→ Page
'I literally feel sick': 9/11 families rage at LIV-PGA merger. But money talks.

Money talks.

This should be the new branding slogan of America’s golf universe now that the supposedly venerable, tradition-bound and stridently nonprofit Professional Golfers' Association of America has joined and dipped its fingers into the terror-tainted piggy bank of the Saudi-financed LIV Golf circuit.

In a shocking turnaround, the PGA, which controls and runs most of America’s top professional golf tournaments and their massive amounts of prize money and lucrative endorsement deals, announced Tuesday that it was joining forces with the year-old rival LIV, which is bankrolled by the Saudi Arabian royal family.

The new alliance between the PGA and LIV – along with an international golf tour – will be a for-profit partnership. In other words, millions will be made. Maybe billions.

LIV Golf Tulsa at the Cedar Ridge Country Club in Broken Arrow, Okla., in May 2023.

The PGA will oversee the nuts and bolts of tournaments. But Saudi money will loom as the main financial foundation and likely source of heftier payouts for top golfers. And a Saudi will sit at the top of the management food chain. Finally, not to be overlooked is the fact that both sides have agreed to drop lawsuits against each other.

The move comes after not only a yearlong torrent of criticism from the PGA and others that Saudi royals approved the 2018 murder and dismemberment of journalist Jamal Khashoggi but also disturbing, recently declassified FBI reports that link Saudi officials to Islamist terrorists who carried out the 9/11 attacks.

Money, money and more money

In the end, however, money seems to have won the day. The PGA and its dull collection of baseball-capped, drone-like golfers will get richer. And the already rich Saudis will have “sport-washed” the blood off their hands. Indeed, this might be just the start of Saudi efforts to win friends by bankrolling sports. The kingdom is already expressing interest in car racing and soccer. What's next? Baseball? Basketball? Tennis?

→ Raw data
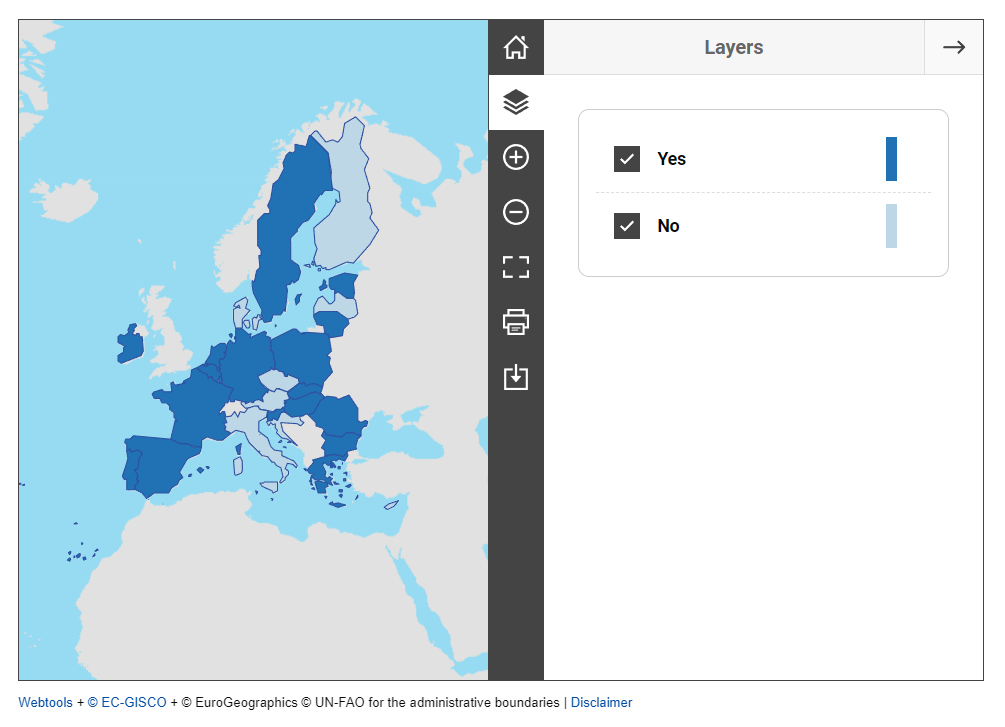Zoom out using the minus icon

(516, 212)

→ Written problem 1
Quote the passage of the LIV-PGA merger column that opens with the words containing "In the end, however, money" and closes with "Baseball? Basketball? Tennis?".
→ Written problem 2
Continue the LIV-PGA merger column from the point where it stops.
The listing was drawn from a different source than the LIV-PGA merger column.

→ Answer 1
In the end, however, money seems to have won the day. The PGA and its dull collection of baseball-capped, drone-like golfers will get richer. And the already rich Saudis will have “sport-washed” the blood off their hands. Indeed, this might be just the start of Saudi efforts to win friends by bankrolling sports. The kingdom is already expressing interest in car racing and soccer. What's next? Baseball? Basketball? Tennis?

→ Answer 2
Meanwhile, former President Donald Trump – yes, he’s involved, too, as a LIV supporter and early beneficiary of Saudi cash – can have a good I-told-you-so laugh.

Former President Donald Trump talks with a pro golfer at a LIV Golf event in May 2023 at Trump National Golf Club in Northern Virginia.

It was Trump, ignoring intense criticism from 9/11 victims and relatives, who embraced the Saudi dollars and invited the LIV tour last year to play at his golf courses. In some respects, this was Trump's way of retaliating against the PGA for its decision to cancel a major championship at his New Jersey course after the former president's role in circulating falsehoods about the 2020 presidential election and questions about his role on Jan. 6, 2021, in the attack on the U.S. Capitol.

The credibility that comes from a former president’s unvarnished support was important for LIV – and the Saudis. Indeed, the $650 billion Saudi Public Investment Fund, which is controlled by the kingdom’s royal family and is the primary financier of LIV, tossed in a $2 billion stake in a new Wall Street firm run by Trump’s son-in-law, Jared Kushner. Think of this as just a gift among pals. Trump, in turn, found a sugar daddy in LIV for his golf empire.

LIV has already played a tournament this year – on the Memorial Day weekend, no less – at a Trump course in Northern Virginia. Later this summer, LIV is returning to Trump’s course in Bedminster, New Jersey, and then heading to another Trump course in Florida in October.

It’s nice work if you can get it, no?

'I literally feel sick'

Until this week, the PGA was on record as harshly criticizing Saudi Arabia’s human rights abuses against the LGBTQ community and women, and its links to the Khashoggi murder and 9/11. The PGA even suspended its golfers who accepted massive Saudi bonuses and signed on with the LIV tour.

All that seems to be history now. The PGA plans to welcome back such exiled golfers as Phil Mickelson and Brooks Koepka. And the LIV circuit will move forward with bigger payouts in prize money and appearance fees.

As for the questions about the death of Khashoggi, a Washington Post columnist who lived in Northern Virginia, and the numerous questions about Saudi links to America’s deadliest terror attack on Sept. 11, 2001, well, let’s just say they are being conveniently ignored. 

Brett Eagleson, president of 9/11 Justice, discusses in July 2022 the group's opposition to Saudi support for the LIV Golf tournament at a Trump golf course in Bedminster, N.J.

The merger, a closely guarded secret as the PGA negotiated with the LIV, came as a shock, not just to golf fans who actually believed America’s preeminent golf association had a moral spine but to the hundreds of 9/11 victims and their relatives who felt they had found an ally against Saudi efforts to cover up its misdeeds by investing in professional golf.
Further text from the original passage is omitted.